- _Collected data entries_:
*-*-*

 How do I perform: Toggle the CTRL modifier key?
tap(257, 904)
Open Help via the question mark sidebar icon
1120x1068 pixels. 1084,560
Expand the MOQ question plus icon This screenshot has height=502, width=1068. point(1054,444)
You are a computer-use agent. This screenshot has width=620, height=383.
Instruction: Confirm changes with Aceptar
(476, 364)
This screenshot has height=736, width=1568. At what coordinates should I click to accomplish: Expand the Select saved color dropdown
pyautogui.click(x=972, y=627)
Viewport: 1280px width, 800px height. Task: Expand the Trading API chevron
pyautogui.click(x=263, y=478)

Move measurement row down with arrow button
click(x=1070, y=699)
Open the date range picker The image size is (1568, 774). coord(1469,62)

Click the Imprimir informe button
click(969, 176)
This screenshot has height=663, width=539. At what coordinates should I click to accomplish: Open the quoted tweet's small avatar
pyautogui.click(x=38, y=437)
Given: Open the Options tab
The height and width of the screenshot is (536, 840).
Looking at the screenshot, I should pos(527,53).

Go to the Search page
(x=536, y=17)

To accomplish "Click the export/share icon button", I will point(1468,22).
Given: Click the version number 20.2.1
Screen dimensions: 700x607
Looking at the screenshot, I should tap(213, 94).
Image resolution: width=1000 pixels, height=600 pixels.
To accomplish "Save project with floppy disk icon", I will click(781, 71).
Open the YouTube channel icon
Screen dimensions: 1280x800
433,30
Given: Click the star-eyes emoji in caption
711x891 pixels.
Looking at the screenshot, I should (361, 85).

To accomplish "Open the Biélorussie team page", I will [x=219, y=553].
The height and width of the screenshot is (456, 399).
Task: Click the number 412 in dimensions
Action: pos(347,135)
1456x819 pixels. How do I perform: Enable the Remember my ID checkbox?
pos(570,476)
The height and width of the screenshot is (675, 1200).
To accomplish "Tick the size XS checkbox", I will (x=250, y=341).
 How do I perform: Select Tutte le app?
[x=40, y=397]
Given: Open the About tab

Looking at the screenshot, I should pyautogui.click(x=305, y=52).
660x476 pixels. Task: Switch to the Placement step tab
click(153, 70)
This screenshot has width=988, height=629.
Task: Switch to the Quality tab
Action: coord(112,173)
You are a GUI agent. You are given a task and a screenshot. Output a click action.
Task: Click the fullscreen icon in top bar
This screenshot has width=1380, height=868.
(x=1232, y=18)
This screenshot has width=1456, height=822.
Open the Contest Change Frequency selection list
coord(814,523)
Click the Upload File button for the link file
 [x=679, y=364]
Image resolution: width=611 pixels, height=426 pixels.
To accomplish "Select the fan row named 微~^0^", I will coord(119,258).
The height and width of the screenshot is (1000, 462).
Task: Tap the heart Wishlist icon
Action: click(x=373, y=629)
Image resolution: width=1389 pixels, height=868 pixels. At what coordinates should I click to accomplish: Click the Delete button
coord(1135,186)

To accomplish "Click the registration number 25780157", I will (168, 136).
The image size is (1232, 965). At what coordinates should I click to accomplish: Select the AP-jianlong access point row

*-*-*

- _Task details_:
Among the records, find every line holding the word "agent" and copy it.

- _Response_:
You are a computer-use agent. This screenshot has width=620, height=383.
You are a GUI agent. You are given a task and a screenshot. Output a click action.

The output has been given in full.